Modérateur: Alegas
My introduction to this script was different than any other I’ve ever received (and probably will in the future), as I attended the live read of the screenplay that was staged as a benefit for LACMA’s film program in April of 2014. So my introduction to the whole piece — and its rogues’ gallery of characters — was to see it performed live on stage by about 80% of its principal cast. The movie is broken down into six chapters, and Quentin warned the audience at the very beginning that he’d already completely rewritten the last chapter. So I knew going in that there were rough edges remaining to be worked out. Having said that, I thought the live read was a blast, and having Quentin read the stage directions was akin to having a narrator — one who injected a ton of his own personality into his narration.
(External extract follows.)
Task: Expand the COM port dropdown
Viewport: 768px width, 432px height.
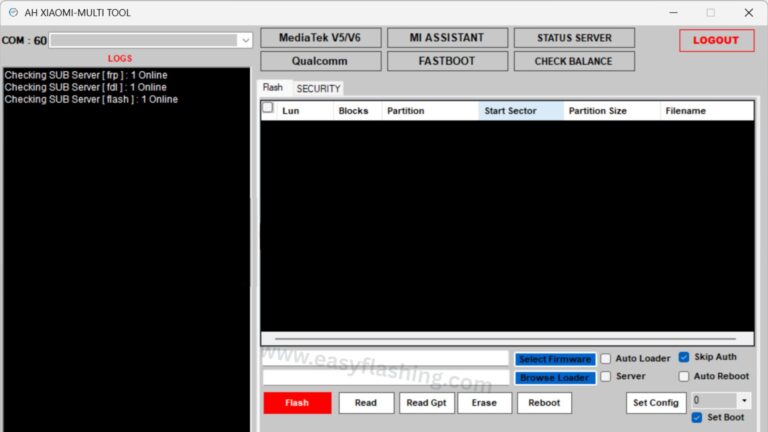Action: 245,41
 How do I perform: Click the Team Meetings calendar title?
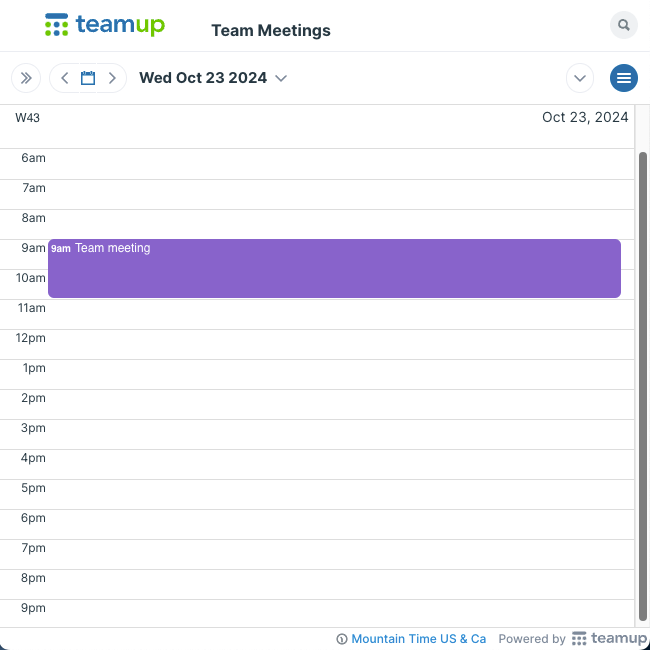point(271,31)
Given that the movie takes place in primarily two locations, it was perfectly appropriate for the stage, but there were clearly areas that were inherently cinematic in design.
When I received the shooting draft of the script, I learned that a lot more than just the last chapter had changed, and a couple of things came into very clear focus.
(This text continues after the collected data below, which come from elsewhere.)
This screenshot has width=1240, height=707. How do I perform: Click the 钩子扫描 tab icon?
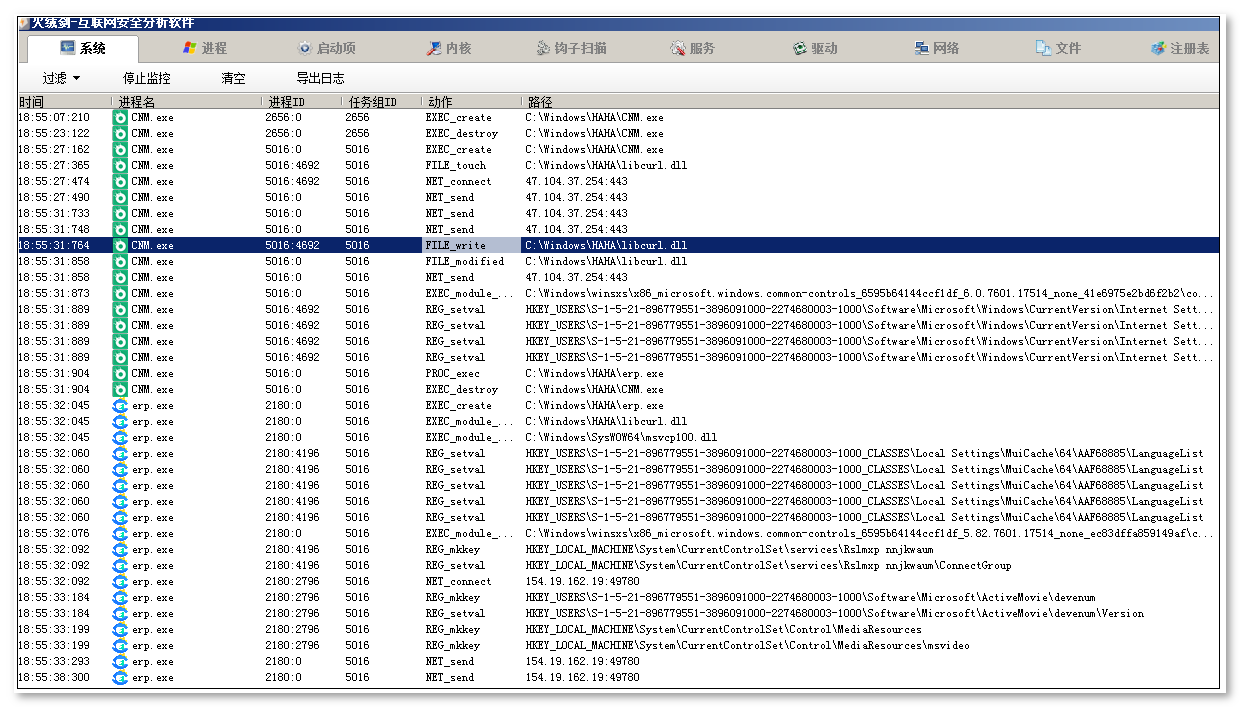pos(543,48)
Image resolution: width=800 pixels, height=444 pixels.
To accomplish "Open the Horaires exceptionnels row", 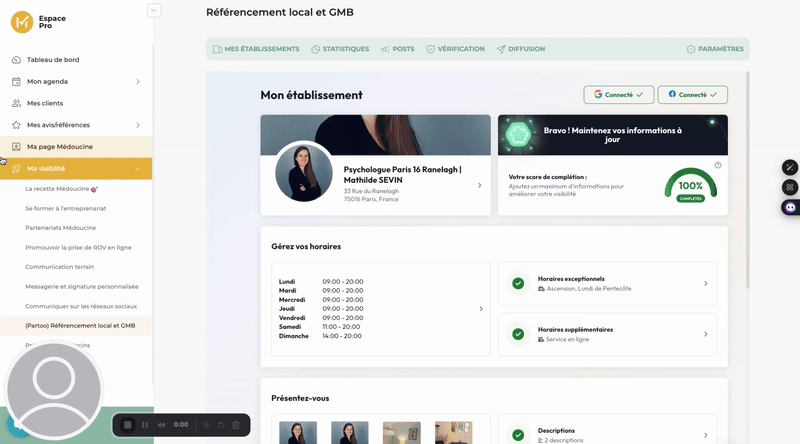I will pos(607,283).
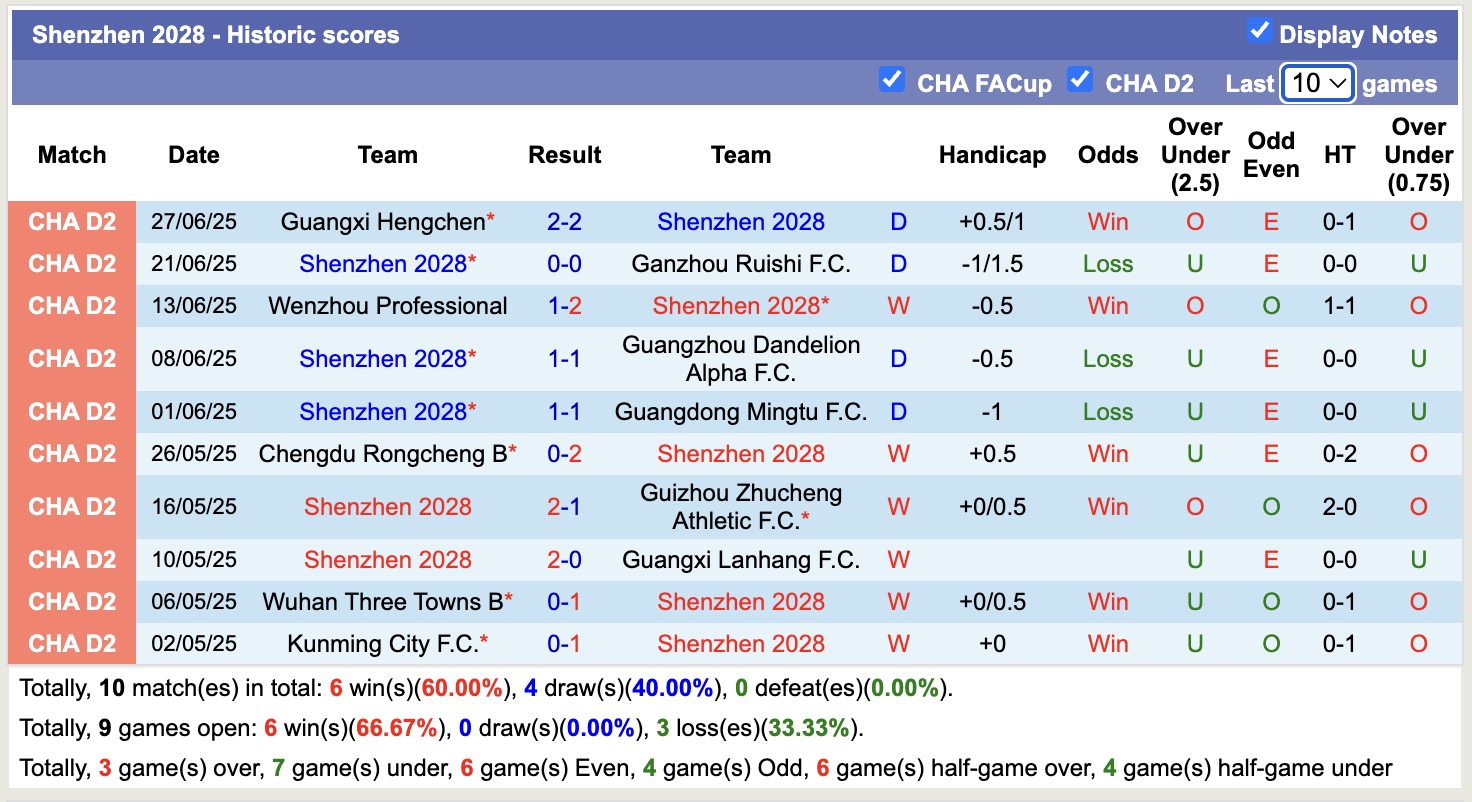Image resolution: width=1472 pixels, height=802 pixels.
Task: Click the CHA D2 badge on the 16/05/25 row
Action: pyautogui.click(x=71, y=506)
There was approximately 40 minutes’ worth of material in my editor’s assembly that didn’t make it into the final cut of the film. Some of the scenes on the cutting room floor were things Quentin knew we weren’t going to use when he showed up in the editing room for the first time. (The screenplay, for example, featured a running gag about rats in the basement of Minnie’s Haberdashery — rats who made a meal out of one of the film’s characters in the last chapter — but Quentin was quite certain from the get-go that that particular gag could be excised without leaving a hint of its existence.) Beyond that, we went on the traditional hunt for scenes or moments that didn’t contribute to story, character or atmosphere, and we got rid of them.